### Task details
Reproduce everything from the start of the items down to the line containing "click(754, 617)", including that line.

### Stored data
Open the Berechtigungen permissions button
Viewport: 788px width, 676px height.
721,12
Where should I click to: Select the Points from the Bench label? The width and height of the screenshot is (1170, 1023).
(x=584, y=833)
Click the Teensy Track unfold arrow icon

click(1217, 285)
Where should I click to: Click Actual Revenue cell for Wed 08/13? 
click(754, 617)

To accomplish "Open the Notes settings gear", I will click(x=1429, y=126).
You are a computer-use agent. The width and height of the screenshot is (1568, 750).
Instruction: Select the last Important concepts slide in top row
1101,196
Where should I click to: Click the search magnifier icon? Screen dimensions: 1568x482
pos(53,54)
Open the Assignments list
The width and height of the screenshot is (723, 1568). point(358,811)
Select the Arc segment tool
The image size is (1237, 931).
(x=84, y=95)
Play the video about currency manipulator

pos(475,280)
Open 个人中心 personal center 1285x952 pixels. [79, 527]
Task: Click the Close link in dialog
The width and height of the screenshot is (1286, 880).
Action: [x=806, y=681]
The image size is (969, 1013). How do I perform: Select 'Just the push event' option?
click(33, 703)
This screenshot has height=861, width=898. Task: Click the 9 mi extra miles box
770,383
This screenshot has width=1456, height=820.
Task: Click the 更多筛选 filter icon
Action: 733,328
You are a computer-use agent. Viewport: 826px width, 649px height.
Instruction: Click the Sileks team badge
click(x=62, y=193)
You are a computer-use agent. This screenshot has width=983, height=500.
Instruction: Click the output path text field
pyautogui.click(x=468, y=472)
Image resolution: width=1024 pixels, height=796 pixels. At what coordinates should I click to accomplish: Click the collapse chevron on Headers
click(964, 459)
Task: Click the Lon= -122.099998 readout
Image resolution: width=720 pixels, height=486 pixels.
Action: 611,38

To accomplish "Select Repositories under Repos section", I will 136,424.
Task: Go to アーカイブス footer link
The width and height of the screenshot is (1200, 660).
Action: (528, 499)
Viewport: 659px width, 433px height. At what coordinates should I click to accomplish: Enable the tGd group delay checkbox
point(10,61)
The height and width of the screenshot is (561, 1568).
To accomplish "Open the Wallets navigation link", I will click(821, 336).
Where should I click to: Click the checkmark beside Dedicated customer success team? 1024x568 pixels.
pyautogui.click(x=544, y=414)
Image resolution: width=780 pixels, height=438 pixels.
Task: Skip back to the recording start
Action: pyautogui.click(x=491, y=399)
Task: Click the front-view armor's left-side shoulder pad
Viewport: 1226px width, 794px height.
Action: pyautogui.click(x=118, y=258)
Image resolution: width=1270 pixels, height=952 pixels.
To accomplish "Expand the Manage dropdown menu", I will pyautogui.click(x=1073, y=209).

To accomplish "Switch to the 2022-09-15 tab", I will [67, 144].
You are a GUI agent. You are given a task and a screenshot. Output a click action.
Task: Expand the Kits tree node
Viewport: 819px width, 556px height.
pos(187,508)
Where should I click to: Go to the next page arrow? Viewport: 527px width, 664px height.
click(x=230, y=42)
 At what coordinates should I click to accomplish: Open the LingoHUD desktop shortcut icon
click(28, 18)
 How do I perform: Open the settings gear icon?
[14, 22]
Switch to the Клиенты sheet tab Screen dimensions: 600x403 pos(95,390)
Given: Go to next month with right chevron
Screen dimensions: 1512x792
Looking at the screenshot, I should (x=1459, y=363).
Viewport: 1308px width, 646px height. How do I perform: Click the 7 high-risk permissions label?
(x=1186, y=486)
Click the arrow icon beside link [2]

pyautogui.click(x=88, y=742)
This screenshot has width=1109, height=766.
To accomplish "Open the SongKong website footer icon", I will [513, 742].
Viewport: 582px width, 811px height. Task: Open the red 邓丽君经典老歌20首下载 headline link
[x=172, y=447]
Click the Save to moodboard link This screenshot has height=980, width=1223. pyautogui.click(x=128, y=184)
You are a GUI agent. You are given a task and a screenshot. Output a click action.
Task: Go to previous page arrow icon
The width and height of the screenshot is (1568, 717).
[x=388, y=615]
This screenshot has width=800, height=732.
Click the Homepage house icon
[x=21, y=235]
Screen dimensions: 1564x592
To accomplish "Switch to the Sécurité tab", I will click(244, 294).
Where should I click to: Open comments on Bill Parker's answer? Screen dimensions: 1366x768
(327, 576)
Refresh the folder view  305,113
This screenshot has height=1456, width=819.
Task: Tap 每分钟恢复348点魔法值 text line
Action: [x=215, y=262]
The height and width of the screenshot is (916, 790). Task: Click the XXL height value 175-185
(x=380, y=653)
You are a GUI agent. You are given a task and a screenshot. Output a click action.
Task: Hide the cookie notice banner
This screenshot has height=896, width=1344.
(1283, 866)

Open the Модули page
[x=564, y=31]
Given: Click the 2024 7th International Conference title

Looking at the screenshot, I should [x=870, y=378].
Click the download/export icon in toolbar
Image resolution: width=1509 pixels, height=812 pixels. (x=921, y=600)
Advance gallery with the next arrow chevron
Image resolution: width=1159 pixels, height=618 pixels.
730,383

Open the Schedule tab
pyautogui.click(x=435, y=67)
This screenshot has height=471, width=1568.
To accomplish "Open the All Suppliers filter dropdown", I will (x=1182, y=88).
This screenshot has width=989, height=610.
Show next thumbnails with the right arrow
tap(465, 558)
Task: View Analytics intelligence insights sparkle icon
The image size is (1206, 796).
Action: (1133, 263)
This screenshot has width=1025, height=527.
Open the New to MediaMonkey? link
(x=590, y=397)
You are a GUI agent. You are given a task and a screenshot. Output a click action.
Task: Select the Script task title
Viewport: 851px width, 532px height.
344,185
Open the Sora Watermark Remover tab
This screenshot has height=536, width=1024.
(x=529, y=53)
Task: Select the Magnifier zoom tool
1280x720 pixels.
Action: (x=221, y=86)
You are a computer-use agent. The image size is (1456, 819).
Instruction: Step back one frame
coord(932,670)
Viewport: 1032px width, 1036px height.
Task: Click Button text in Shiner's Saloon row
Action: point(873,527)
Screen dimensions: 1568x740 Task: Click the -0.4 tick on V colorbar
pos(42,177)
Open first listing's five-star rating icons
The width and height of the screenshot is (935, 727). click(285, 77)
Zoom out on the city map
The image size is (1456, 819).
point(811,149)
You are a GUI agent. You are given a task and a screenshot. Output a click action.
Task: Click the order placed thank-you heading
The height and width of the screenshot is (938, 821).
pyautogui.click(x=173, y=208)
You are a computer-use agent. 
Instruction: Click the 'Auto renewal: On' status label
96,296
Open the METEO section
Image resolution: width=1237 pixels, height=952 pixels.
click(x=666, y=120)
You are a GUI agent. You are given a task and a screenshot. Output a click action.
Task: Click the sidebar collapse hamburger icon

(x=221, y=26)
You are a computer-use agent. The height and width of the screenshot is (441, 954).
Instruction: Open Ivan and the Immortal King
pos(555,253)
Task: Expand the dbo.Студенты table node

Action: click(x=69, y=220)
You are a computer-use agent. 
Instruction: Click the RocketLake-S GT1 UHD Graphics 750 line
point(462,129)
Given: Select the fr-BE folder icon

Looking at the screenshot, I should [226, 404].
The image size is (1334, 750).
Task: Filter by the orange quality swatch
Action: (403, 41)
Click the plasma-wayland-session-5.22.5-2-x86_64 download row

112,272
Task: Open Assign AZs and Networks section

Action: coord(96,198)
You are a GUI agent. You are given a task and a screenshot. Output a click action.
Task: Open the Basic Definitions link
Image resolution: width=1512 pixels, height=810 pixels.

### Answer to this task
Open the Berechtigungen permissions button
Viewport: 788px width, 676px height.
721,12
Where should I click to: Select the Points from the Bench label? The width and height of the screenshot is (1170, 1023).
(x=584, y=833)
Click the Teensy Track unfold arrow icon

click(1217, 285)
Where should I click to: Click Actual Revenue cell for Wed 08/13? 
click(754, 617)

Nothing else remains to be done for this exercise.